» DOCUMENT SEGMENT
***

Neural Network Transfer Learning

DL4J’s Transfer Learning API

The DL4J transfer learning API enables users to:

  • Modify the architecture of an existing model
  • Fine tune learning configurations of an existing model.
  • Hold parameters of a specified layer constant during training, also referred to as “frozen”

Holding certain layers frozen on a network and training is effectively the same as training on a transformed version of the input, the transformed version being the intermediate outputs at the boundary of the frozen layers. This is the process of “feature extraction” from the input data and will be referred to as “featurizing” in this document.

The transfer learning helper

The forward pass to “featurize” the input data on large, pertained networks can be time consuming. DL4J also provides a TransferLearningHelper class with the following capabilities.

  • Featurize an input dataset to save for future use
  • Fit the model with frozen layers with a featurized dataset
  • Output from the model with frozen layers given a featurized input.

When running multiple epochs users will save on computation time since the expensive forward pass on the frozen layers/vertices will only have to be conducted once.

Show me the code

This example will use VGG16 to classify images belonging to five categories of flowers. The dataset will automatically download from http://download.tensorflow.org/example_images/flower_photos.tgz

I. Import a zoo model

As of 0.9.0 (0.8.1-SNAPSHOT) Deeplearning4j has a new native model zoo. Read about the deeplearning4j-zoo module for more information on using pretrained models. Here, we load a pretrained VGG-16 model initialized with weights trained on ImageNet:

ZooModel zooModel = new VGG16();
ComputationGraph pretrainedNet = (ComputationGraph) zooModel.initPretrained(PretrainedType.IMAGENET);

II. Set up a fine-tune configuration

FineTuneConfiguration fineTuneConf = new FineTuneConfiguration.Builder()

***

» RECORDS SUPPLIED
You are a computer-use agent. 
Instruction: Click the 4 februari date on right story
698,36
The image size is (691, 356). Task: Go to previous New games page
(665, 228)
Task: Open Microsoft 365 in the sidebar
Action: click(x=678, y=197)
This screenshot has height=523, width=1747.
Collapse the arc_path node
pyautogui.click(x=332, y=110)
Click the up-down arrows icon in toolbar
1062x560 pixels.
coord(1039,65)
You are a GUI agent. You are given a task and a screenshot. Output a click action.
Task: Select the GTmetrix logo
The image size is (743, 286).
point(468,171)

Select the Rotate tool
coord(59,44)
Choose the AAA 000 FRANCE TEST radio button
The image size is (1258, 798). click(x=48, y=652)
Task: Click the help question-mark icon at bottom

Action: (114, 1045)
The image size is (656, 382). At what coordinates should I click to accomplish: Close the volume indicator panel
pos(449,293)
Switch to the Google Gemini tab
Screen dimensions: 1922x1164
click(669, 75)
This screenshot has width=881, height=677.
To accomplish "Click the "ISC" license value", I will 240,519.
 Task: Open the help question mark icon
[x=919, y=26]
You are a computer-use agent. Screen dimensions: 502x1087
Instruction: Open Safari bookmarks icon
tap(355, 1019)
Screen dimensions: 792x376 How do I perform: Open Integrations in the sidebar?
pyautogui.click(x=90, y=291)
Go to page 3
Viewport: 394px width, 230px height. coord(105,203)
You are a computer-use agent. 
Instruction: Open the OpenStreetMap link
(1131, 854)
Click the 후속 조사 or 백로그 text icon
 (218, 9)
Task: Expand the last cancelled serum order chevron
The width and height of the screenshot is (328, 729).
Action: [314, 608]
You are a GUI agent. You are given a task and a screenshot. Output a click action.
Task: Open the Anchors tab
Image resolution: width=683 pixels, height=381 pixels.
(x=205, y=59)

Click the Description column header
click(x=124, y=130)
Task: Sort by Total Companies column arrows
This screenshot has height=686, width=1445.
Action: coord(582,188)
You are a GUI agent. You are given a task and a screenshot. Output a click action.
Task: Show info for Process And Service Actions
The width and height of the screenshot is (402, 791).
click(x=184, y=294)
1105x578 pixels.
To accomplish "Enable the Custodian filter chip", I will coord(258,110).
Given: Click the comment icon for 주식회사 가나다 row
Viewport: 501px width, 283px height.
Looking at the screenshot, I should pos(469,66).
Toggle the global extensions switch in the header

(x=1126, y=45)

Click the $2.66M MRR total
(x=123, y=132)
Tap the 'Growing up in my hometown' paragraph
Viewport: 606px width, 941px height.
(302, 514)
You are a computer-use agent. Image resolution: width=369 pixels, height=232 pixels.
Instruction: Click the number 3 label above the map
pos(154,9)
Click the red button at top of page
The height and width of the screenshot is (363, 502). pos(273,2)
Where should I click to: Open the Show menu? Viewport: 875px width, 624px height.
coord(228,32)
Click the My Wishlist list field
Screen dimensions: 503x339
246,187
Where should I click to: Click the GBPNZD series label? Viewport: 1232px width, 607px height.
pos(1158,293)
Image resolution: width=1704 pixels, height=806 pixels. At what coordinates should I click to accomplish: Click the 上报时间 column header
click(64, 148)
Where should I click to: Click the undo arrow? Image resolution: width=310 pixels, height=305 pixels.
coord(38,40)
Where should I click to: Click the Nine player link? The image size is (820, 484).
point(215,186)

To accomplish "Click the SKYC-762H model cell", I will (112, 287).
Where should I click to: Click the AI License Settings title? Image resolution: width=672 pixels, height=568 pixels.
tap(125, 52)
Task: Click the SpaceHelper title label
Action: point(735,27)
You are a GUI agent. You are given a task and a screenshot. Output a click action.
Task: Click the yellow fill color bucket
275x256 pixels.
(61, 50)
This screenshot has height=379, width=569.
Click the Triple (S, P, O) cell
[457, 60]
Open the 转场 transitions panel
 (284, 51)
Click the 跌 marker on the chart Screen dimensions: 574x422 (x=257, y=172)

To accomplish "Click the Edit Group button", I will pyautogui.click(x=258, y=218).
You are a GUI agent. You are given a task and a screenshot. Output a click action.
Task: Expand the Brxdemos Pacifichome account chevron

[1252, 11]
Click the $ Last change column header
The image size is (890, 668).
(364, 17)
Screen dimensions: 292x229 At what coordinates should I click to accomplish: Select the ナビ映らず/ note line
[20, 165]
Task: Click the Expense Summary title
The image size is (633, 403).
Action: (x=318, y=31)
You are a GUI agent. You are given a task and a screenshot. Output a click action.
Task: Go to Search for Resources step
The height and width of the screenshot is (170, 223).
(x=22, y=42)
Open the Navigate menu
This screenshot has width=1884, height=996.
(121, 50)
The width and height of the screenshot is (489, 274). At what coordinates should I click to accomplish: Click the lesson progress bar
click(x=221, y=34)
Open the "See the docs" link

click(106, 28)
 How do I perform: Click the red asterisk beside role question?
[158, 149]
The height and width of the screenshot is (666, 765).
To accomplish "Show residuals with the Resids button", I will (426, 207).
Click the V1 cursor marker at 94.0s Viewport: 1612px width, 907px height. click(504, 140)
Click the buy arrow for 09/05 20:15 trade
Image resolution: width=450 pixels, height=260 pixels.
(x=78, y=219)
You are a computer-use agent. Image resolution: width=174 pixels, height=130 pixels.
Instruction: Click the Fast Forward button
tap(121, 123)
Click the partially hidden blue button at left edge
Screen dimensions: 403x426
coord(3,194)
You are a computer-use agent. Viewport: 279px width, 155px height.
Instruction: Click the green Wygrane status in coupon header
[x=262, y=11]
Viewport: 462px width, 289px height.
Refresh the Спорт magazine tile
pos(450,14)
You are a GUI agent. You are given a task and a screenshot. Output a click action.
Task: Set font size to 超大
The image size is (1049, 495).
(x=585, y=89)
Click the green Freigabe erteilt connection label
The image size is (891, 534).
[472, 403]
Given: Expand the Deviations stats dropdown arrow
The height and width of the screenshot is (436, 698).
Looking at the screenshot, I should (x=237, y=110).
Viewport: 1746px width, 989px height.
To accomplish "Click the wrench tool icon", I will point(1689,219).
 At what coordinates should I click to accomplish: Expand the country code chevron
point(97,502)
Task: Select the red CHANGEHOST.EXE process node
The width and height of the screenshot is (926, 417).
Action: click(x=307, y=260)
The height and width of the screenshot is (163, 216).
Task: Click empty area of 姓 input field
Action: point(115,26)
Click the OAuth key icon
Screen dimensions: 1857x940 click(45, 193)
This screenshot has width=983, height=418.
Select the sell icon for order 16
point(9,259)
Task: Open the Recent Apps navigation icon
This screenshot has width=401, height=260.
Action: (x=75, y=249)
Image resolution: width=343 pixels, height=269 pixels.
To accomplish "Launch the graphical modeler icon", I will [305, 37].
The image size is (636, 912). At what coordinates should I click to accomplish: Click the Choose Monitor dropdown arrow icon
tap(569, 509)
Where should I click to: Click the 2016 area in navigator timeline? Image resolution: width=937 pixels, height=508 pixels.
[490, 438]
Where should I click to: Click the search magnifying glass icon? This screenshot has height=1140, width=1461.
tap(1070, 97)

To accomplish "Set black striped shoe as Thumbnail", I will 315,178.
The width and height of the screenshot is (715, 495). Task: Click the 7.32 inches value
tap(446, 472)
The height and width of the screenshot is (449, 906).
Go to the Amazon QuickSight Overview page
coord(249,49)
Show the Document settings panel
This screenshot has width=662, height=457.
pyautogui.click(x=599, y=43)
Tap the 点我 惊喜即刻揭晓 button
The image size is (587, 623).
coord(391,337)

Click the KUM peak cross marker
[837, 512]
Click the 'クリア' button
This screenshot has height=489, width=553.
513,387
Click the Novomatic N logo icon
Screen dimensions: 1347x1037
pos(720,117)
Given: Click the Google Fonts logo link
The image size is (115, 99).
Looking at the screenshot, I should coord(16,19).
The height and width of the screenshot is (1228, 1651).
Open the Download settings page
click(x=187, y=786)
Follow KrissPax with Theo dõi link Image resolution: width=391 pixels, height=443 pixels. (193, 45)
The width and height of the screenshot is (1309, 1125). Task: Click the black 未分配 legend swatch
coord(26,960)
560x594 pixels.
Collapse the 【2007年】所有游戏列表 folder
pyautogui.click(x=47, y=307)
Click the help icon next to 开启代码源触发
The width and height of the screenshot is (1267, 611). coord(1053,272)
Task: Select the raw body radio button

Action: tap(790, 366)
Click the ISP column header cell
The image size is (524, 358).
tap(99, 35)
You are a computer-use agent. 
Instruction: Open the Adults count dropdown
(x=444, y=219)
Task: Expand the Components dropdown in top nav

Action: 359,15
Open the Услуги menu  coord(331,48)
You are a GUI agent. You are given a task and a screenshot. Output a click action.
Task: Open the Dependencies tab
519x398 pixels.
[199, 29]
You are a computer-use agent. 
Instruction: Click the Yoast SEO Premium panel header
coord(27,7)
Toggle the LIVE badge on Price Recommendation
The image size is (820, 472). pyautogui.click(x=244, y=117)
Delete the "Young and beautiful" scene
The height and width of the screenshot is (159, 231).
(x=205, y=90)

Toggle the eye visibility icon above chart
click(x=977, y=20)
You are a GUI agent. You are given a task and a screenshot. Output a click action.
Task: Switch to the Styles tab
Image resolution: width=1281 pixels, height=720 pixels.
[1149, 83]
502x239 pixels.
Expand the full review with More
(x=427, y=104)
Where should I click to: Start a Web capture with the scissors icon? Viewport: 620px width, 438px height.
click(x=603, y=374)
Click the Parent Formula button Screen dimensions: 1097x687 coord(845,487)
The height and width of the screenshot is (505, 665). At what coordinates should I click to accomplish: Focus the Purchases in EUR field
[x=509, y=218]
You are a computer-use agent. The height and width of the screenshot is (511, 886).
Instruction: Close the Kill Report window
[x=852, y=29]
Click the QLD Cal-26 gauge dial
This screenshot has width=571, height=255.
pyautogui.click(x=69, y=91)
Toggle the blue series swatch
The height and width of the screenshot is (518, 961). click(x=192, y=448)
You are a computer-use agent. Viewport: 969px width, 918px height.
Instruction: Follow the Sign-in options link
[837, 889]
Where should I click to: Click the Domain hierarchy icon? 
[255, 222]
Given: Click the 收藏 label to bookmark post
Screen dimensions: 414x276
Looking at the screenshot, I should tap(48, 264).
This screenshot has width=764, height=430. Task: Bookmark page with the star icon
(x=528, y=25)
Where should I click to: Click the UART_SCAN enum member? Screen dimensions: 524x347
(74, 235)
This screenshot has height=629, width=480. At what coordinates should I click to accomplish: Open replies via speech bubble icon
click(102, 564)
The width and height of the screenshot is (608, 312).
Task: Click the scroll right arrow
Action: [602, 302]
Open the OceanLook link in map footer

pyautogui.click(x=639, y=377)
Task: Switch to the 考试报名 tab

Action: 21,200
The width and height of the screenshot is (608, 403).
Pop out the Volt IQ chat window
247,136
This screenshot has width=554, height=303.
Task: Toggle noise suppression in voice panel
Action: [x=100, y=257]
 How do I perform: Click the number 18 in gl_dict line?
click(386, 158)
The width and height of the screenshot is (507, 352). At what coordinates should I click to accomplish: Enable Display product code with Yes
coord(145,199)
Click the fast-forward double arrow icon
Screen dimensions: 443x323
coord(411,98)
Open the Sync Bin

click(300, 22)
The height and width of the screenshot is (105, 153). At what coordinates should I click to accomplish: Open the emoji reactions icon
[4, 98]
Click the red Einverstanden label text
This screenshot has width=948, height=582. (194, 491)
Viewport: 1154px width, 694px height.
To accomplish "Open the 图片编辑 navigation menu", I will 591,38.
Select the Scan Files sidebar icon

***

» THINGS TO DO
- A) In the transfer learning text, how many categories of flowers does the VGG16 example classify?
- B) Reproduce the records verbatim, from the line that contains "The width and height of the screenshot is (608, 403)." through the end of the records, with both ends included.

» EXPECTED RESULTS
- A) Five.

- B)
The width and height of the screenshot is (608, 403).
Pop out the Volt IQ chat window
247,136
This screenshot has width=554, height=303.
Task: Toggle noise suppression in voice panel
Action: [x=100, y=257]
 How do I perform: Click the number 18 in gl_dict line?
click(386, 158)
The width and height of the screenshot is (507, 352). At what coordinates should I click to accomplish: Enable Display product code with Yes
coord(145,199)
Click the fast-forward double arrow icon
Screen dimensions: 443x323
coord(411,98)
Open the Sync Bin

click(300, 22)
The height and width of the screenshot is (105, 153). At what coordinates should I click to accomplish: Open the emoji reactions icon
[4, 98]
Click the red Einverstanden label text
This screenshot has width=948, height=582. (194, 491)
Viewport: 1154px width, 694px height.
To accomplish "Open the 图片编辑 navigation menu", I will 591,38.
Select the Scan Files sidebar icon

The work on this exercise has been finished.